> Supplied entries:
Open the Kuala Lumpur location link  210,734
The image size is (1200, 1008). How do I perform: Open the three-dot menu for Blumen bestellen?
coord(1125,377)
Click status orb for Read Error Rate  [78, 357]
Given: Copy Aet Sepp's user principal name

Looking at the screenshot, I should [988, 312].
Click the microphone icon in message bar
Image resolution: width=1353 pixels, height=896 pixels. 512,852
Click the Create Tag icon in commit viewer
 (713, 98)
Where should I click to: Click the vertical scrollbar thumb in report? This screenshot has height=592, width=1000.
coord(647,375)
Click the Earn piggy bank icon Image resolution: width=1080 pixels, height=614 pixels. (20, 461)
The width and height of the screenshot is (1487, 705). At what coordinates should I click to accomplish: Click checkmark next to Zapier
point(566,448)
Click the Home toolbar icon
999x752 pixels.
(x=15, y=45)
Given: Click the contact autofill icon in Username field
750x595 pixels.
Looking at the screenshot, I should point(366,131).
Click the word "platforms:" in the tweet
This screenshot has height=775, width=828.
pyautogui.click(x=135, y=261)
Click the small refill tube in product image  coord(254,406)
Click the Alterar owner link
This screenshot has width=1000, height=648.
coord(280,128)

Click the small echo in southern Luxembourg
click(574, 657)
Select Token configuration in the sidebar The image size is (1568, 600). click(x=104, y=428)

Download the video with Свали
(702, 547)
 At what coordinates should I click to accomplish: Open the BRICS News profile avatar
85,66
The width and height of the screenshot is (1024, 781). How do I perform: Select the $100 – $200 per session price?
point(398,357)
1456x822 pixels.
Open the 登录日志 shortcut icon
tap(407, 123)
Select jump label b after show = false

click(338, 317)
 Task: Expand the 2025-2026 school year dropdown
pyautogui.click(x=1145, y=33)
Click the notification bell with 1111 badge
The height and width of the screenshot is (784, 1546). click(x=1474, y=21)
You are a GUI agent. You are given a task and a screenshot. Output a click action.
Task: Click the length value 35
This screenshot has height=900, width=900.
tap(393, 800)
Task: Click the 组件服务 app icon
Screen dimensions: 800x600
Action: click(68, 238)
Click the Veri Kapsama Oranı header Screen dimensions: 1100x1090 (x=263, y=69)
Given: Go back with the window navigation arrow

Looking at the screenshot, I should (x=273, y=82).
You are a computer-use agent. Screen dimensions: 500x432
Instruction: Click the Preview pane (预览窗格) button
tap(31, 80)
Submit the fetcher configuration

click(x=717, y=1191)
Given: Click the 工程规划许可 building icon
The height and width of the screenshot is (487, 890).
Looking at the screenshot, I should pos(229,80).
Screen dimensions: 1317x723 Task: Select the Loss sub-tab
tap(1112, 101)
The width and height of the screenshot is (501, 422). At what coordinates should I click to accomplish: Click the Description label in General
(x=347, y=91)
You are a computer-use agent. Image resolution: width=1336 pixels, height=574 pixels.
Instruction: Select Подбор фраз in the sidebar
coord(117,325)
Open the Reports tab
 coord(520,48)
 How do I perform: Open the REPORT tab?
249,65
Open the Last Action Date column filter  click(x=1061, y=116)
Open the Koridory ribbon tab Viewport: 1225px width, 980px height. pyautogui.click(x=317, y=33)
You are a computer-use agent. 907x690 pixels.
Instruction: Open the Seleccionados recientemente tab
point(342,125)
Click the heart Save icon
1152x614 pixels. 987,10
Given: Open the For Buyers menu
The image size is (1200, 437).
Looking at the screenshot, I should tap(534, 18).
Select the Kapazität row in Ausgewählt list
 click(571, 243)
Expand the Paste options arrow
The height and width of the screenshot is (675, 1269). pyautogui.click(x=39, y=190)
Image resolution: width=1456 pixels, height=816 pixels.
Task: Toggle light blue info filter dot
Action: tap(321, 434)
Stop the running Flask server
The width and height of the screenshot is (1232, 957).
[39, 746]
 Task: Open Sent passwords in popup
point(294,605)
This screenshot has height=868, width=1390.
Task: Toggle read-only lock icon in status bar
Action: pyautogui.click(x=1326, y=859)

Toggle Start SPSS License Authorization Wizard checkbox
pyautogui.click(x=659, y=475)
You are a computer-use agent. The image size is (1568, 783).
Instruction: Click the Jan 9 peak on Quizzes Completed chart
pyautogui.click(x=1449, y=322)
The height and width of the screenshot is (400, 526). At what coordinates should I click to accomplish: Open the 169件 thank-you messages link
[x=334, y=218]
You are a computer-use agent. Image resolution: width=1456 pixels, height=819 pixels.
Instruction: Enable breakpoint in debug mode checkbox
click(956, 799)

> Direction: Write out everything in the material from the line containing "Given: Click the contact" down to the line containing "The height and width of the screenshot is (784, 1546).", keeping both of those lines.

> Solution to the problem:
Given: Click the contact autofill icon in Username field
750x595 pixels.
Looking at the screenshot, I should point(366,131).
Click the word "platforms:" in the tweet
This screenshot has height=775, width=828.
pyautogui.click(x=135, y=261)
Click the small refill tube in product image  coord(254,406)
Click the Alterar owner link
This screenshot has width=1000, height=648.
coord(280,128)

Click the small echo in southern Luxembourg
click(574, 657)
Select Token configuration in the sidebar The image size is (1568, 600). click(x=104, y=428)

Download the video with Свали
(702, 547)
 At what coordinates should I click to accomplish: Open the BRICS News profile avatar
85,66
The width and height of the screenshot is (1024, 781). How do I perform: Select the $100 – $200 per session price?
point(398,357)
1456x822 pixels.
Open the 登录日志 shortcut icon
tap(407, 123)
Select jump label b after show = false

click(338, 317)
 Task: Expand the 2025-2026 school year dropdown
pyautogui.click(x=1145, y=33)
Click the notification bell with 1111 badge
The height and width of the screenshot is (784, 1546). click(x=1474, y=21)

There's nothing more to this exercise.